The TTP could “soon pose a global terrorist threat” if left unchecked, Ambassador Akram warned the UNSC on Wednesday while addressing a special Security Council session on Afghanistan.
A total of 306 terrorist attacks took place in Pakistan in the year 2023 — including 23 suicide bombings — which killed 693 people (330 security personnel, 260 civilians, and 103 militants) and injured 1,124 others.
In February alone, the country experienced 97 militant attacks, resulting in 87 fatalities and 118 injuries, the Pakistan Institute for Conflict and Security Studies (PICSS) said.
Furthermore, a report by the Pak Institute for Peace Studies’ Pakistan (PIPS) Security found that banned organizations such as the TTP accounted for over 82pc of terrorism-related deaths and conducted 78pc of terrorist attacks recorded in the country.

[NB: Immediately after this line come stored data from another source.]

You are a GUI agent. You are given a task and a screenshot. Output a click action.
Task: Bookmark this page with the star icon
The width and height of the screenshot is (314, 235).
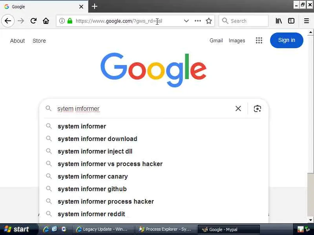coord(209,21)
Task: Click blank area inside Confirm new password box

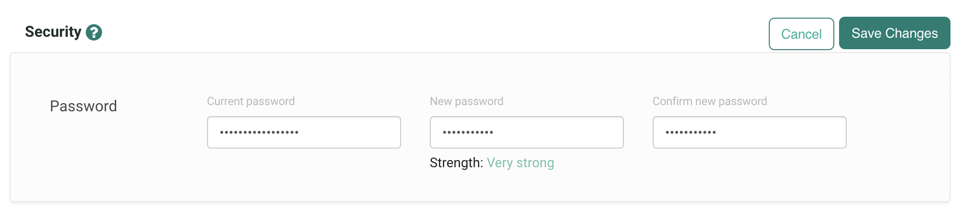Action: pyautogui.click(x=782, y=132)
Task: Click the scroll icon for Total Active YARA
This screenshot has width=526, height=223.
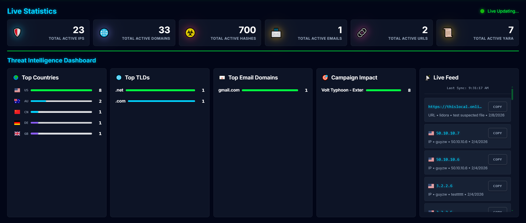Action: tap(448, 33)
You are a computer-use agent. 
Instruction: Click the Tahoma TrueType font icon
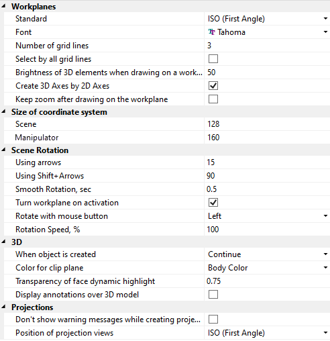pos(211,32)
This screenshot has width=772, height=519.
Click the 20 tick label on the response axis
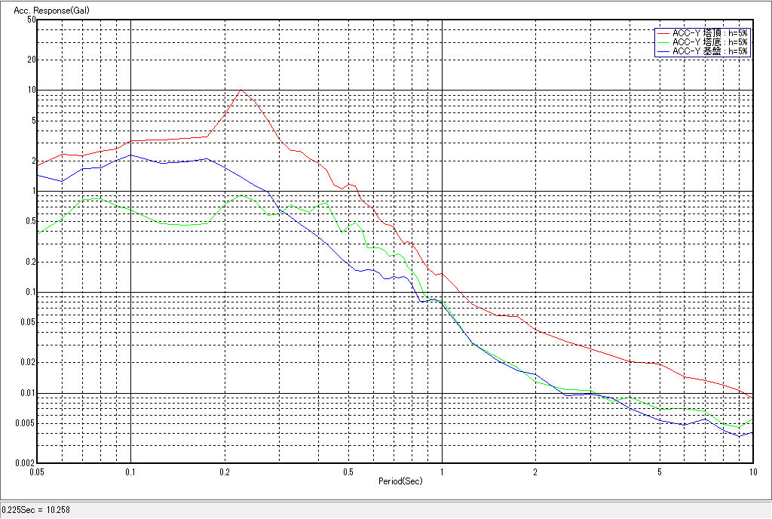click(x=31, y=60)
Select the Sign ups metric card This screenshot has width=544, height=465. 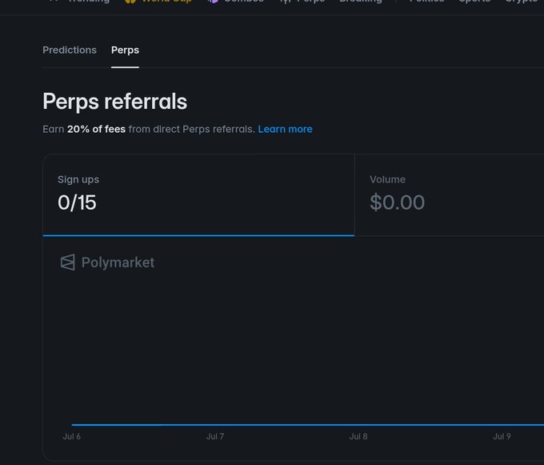point(198,194)
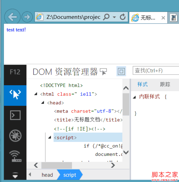
Task: Click the DOM tree vertical scrollbar thumb
Action: (x=126, y=104)
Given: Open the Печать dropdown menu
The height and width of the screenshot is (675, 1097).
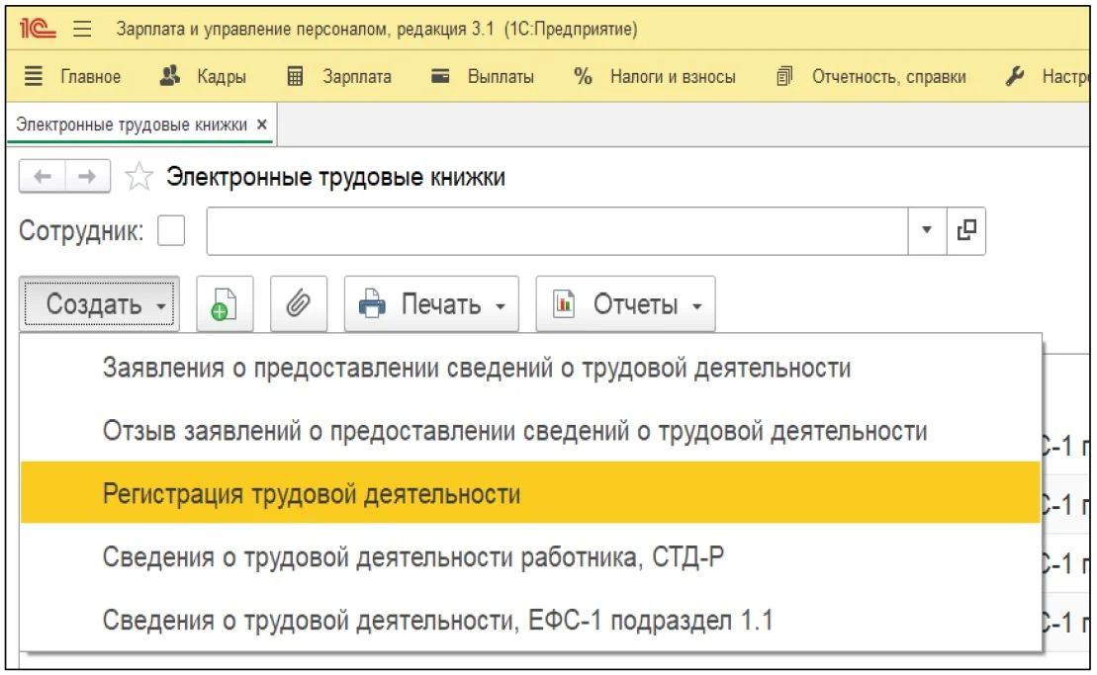Looking at the screenshot, I should [x=431, y=304].
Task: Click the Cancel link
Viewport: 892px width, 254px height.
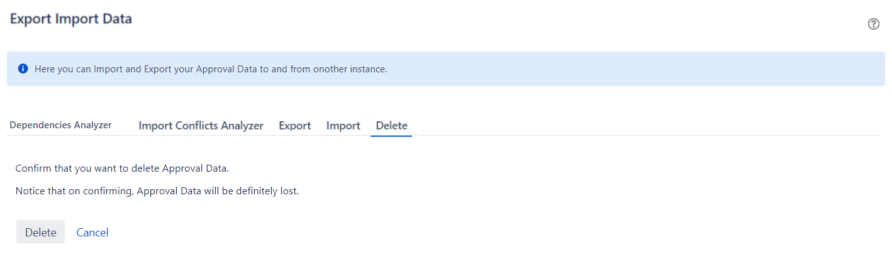Action: pyautogui.click(x=92, y=233)
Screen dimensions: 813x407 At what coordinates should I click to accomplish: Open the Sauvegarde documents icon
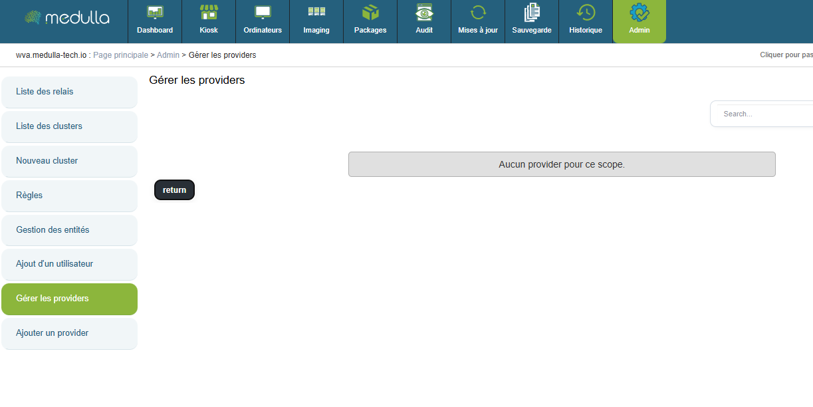coord(532,13)
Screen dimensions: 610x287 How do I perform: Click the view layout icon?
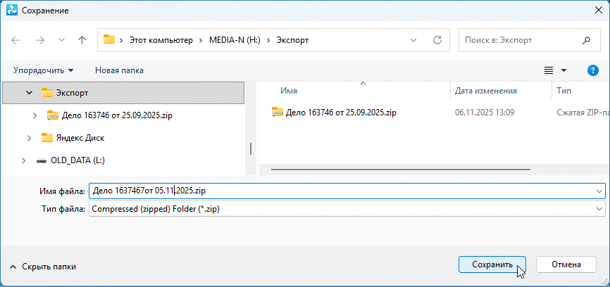(549, 70)
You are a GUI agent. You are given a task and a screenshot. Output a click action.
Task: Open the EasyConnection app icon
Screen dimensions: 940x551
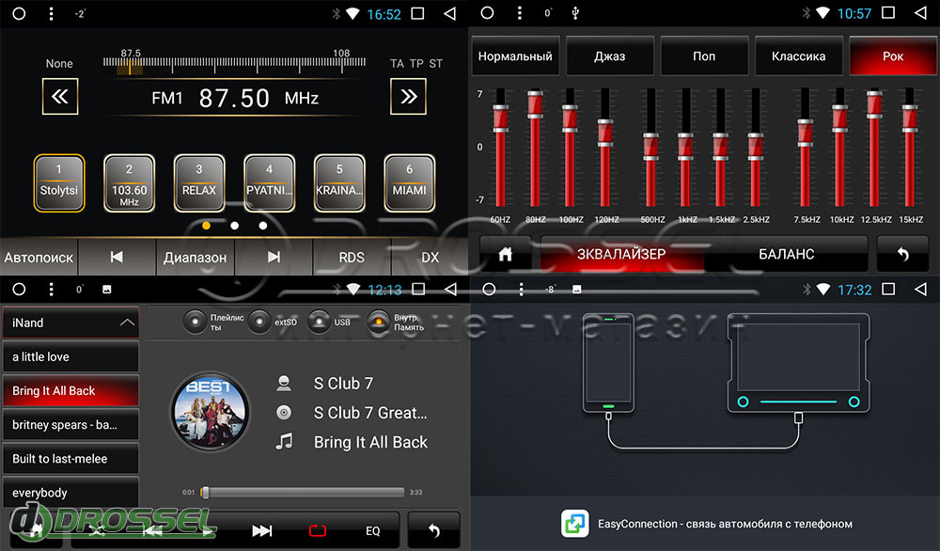click(x=575, y=524)
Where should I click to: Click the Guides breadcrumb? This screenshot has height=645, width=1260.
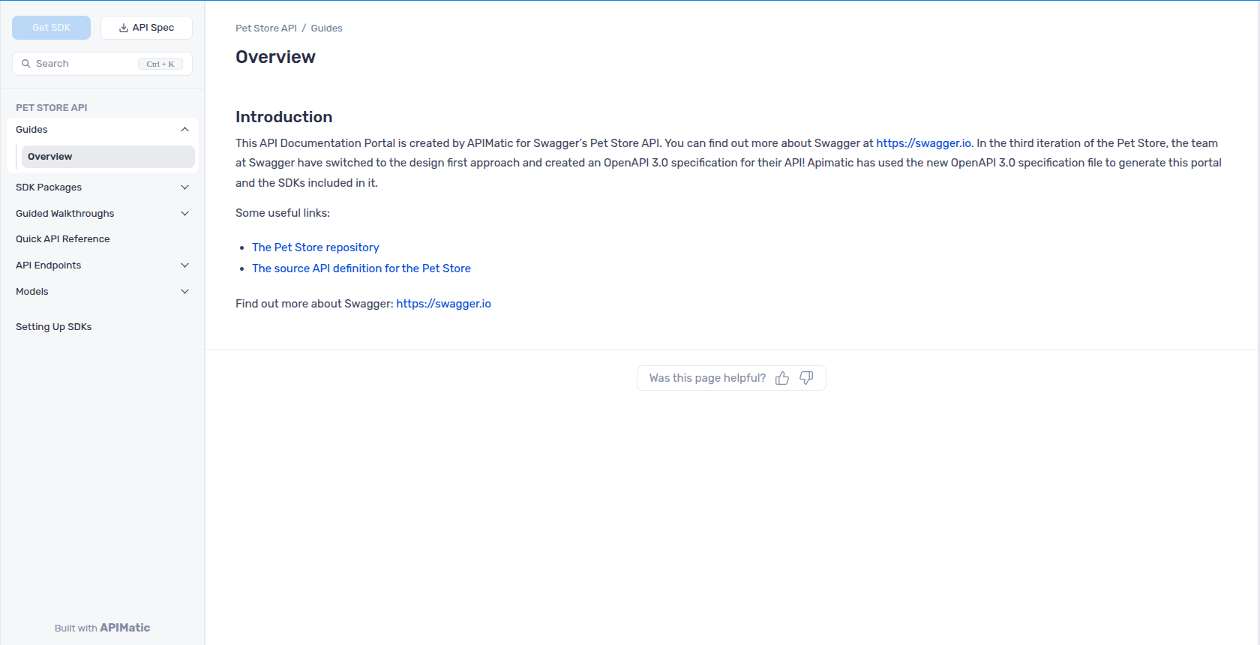click(326, 29)
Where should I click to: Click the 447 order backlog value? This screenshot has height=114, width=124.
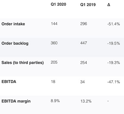[x=84, y=43]
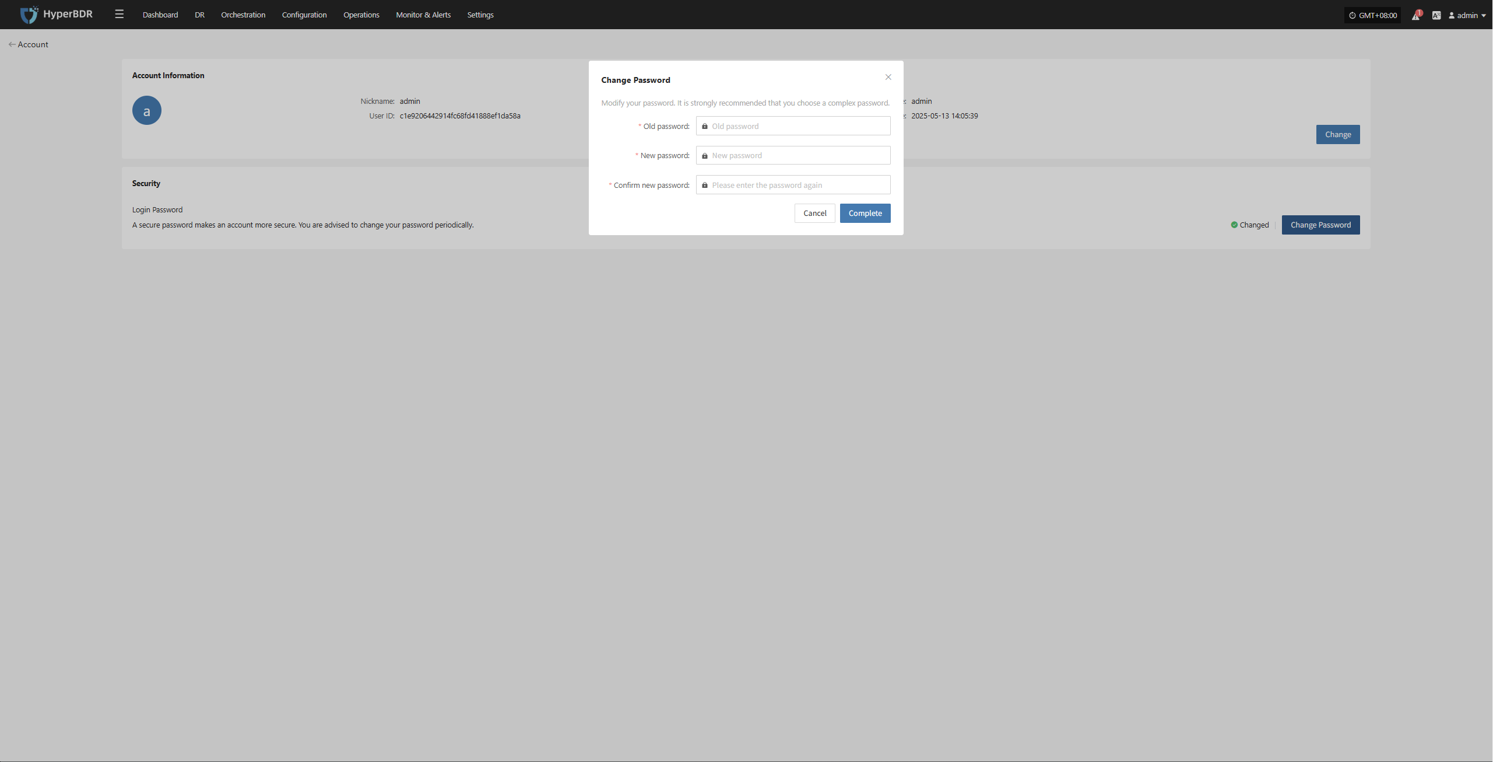Click the HyperBDR shield logo

(x=29, y=15)
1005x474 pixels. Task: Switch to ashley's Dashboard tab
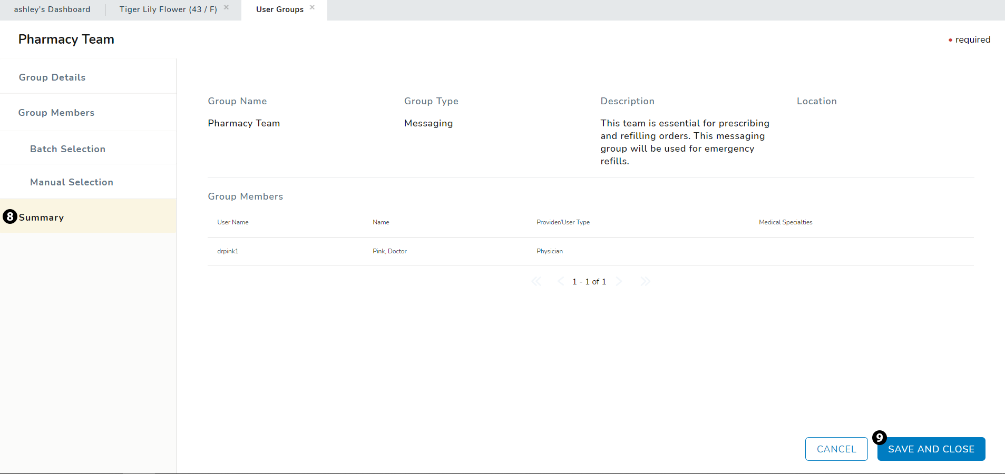(52, 9)
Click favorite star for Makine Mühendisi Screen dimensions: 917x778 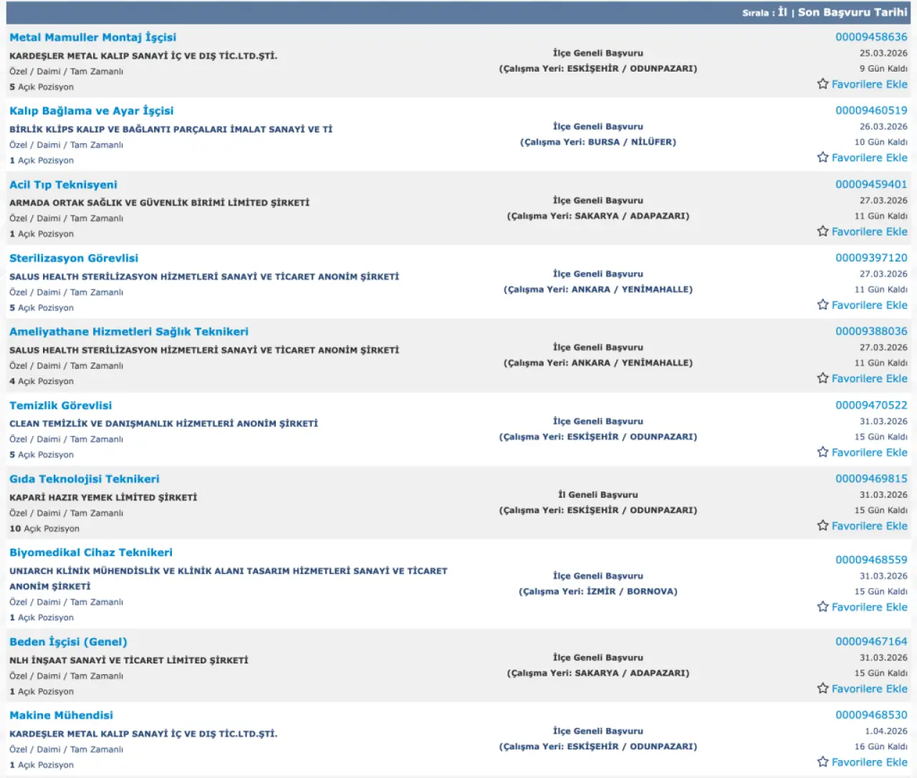point(822,762)
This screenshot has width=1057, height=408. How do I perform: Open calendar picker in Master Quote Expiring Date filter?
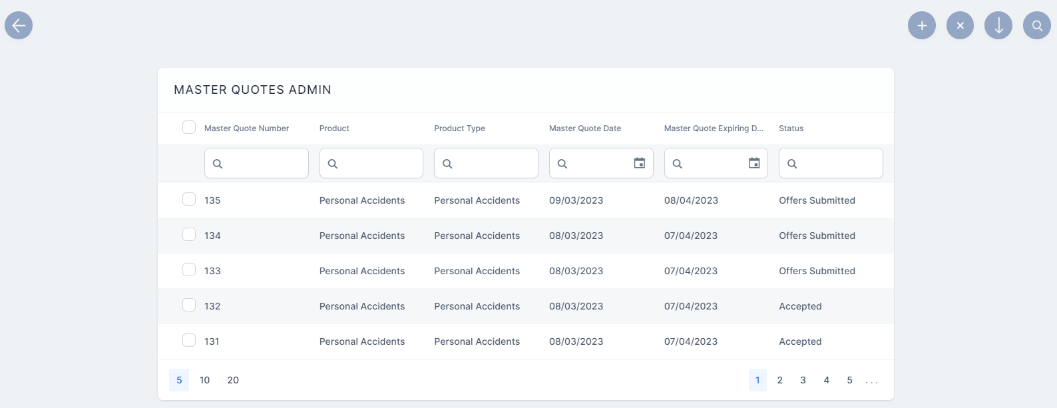754,163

The report said that the militants’ intensifying attacks indicate that the TTP and its affiliates will continue to resort to an intensified terrorism onslaught to ‘force’ Pakistan to reinstate the process of dialogue.
“The Afghan interim government’s failure to control the TTP and other terrorist groups erodes its claim of full control of its territory that it asserts to secure international recognition,” he said.
He also urged the UN to investigate how the TTP acquired advanced military equipment and weaponry and identify the source of its finances, which has helped sustain its estimated 50,000 fighters and terrorist operations.